### [Obiettivo dell'esercizio]
Ricopia alla lettera il materiale, partendo dal suo inizio e arrivando fino alla riga che contiene "post-body: Sehr zufrieden Große Auswahl, Preis-Leis… is", inclusa. Per favore, lascia fuori le immagini dalla risposta.

### [Dati di lavoro]
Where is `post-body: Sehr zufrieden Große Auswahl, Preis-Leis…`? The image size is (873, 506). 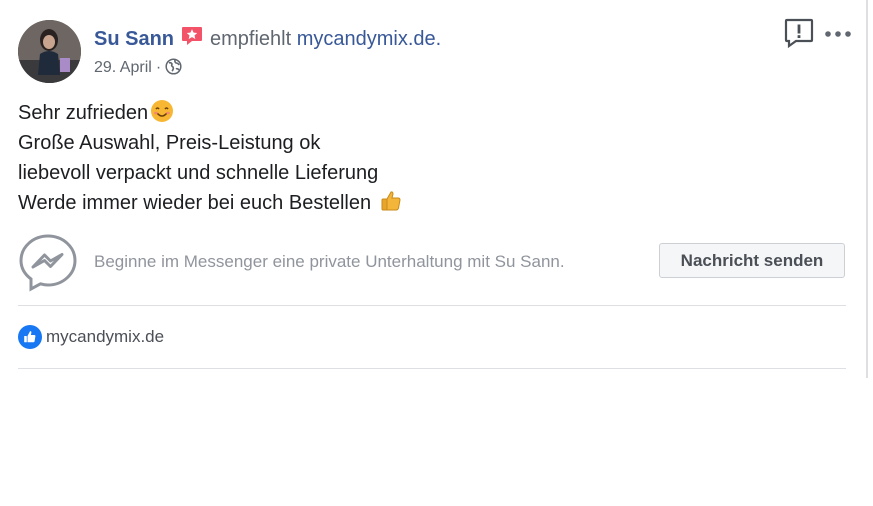
post-body: Sehr zufrieden Große Auswahl, Preis-Leis… is located at coordinates (210, 158).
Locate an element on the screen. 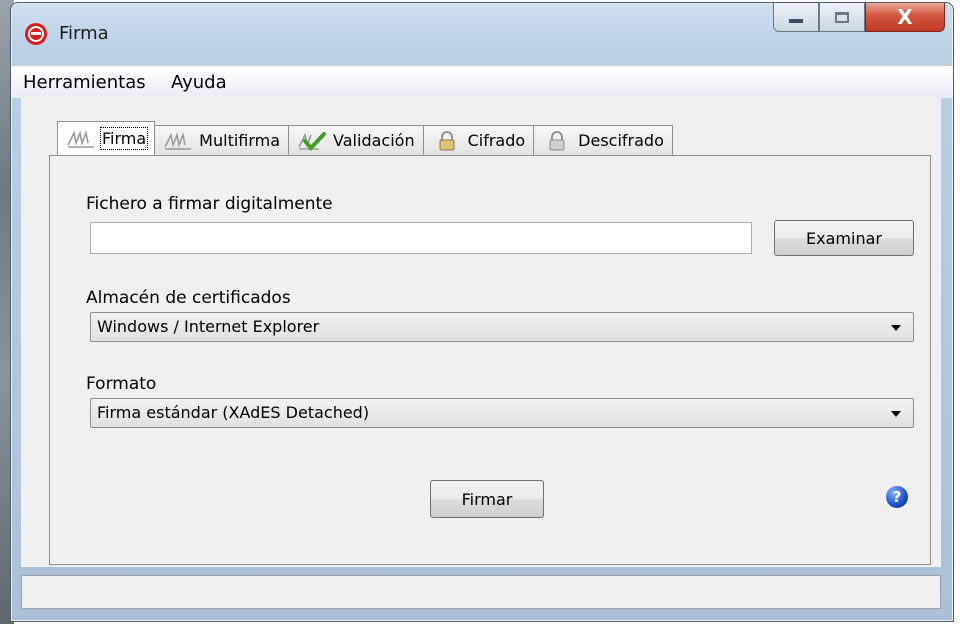  format-value: Firma estándar (XAdES Detached) is located at coordinates (234, 412).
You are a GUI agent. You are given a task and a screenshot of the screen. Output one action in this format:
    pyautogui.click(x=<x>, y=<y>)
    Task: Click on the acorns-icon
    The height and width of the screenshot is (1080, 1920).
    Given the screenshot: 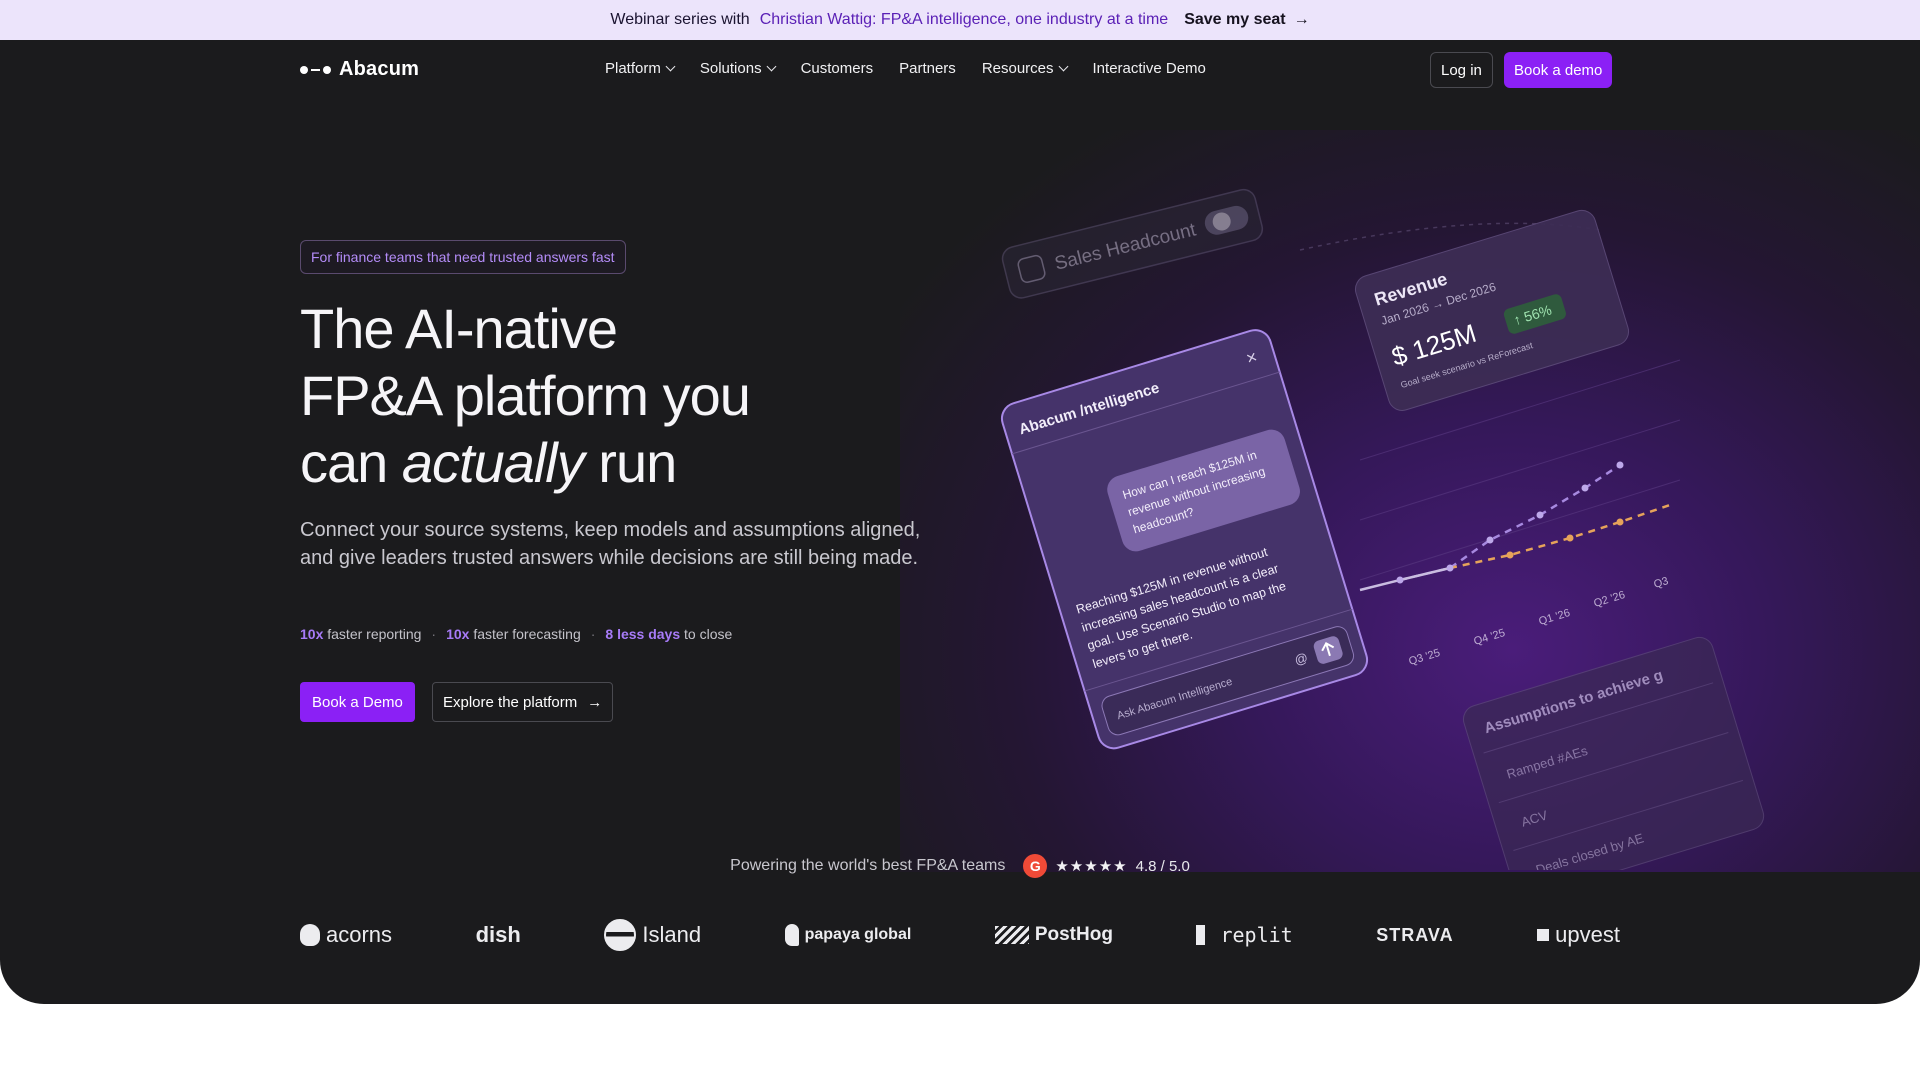 What is the action you would take?
    pyautogui.click(x=310, y=935)
    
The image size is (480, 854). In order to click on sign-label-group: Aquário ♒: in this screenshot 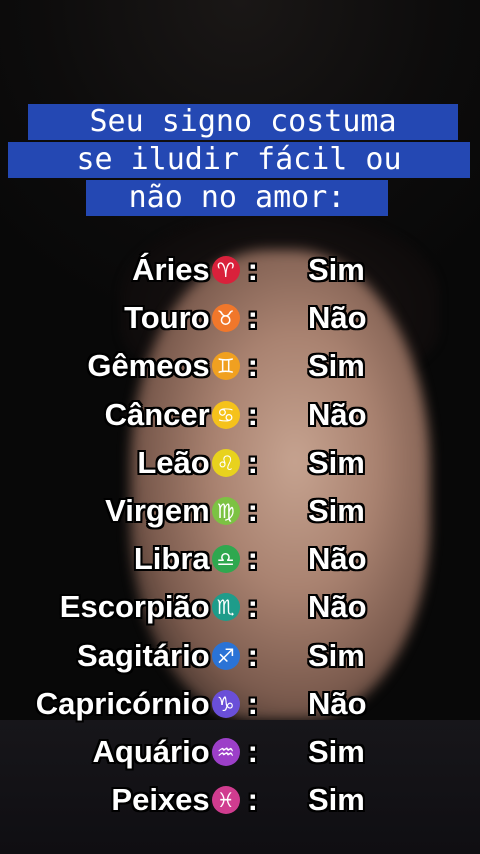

### [Risposta attesa]
Where is `post-body: Sehr zufrieden Große Auswahl, Preis-Leis…`? The image size is (873, 506). 
post-body: Sehr zufrieden Große Auswahl, Preis-Leis… is located at coordinates (210, 158).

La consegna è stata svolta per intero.